*** Data in this exercise Section Begins ***
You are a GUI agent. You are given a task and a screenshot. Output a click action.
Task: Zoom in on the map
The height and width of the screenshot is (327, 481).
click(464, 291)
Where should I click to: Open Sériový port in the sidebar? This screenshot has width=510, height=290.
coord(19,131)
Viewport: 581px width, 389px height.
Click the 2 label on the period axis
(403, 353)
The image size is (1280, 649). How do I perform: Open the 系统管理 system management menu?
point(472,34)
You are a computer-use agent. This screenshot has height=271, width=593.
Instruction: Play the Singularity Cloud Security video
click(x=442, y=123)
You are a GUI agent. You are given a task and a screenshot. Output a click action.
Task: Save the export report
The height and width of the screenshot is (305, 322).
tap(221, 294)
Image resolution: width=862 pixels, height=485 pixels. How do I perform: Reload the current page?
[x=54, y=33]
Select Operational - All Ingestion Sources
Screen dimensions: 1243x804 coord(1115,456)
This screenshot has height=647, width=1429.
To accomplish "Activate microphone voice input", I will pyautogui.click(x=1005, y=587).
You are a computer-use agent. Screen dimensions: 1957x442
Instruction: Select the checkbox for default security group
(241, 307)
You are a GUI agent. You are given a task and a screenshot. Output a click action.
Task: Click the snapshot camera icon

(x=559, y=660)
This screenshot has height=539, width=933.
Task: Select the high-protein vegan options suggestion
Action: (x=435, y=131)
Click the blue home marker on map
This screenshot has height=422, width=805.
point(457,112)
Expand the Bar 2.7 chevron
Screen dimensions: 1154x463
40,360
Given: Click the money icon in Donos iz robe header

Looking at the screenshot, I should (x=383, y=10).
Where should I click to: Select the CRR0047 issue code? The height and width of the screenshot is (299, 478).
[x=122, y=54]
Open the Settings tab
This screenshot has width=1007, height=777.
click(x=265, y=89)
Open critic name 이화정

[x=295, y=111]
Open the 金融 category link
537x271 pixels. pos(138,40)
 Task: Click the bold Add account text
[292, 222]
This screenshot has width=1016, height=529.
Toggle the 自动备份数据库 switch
*** Data in this exercise Section Ends ***
Exercise details:
Where does the word "computer" appear in the listing? List each line that holds it.

Exercise answer:
You are a computer-use agent. This screenshot has height=271, width=593.
You are a computer-use agent. Screen dimensions: 1957x442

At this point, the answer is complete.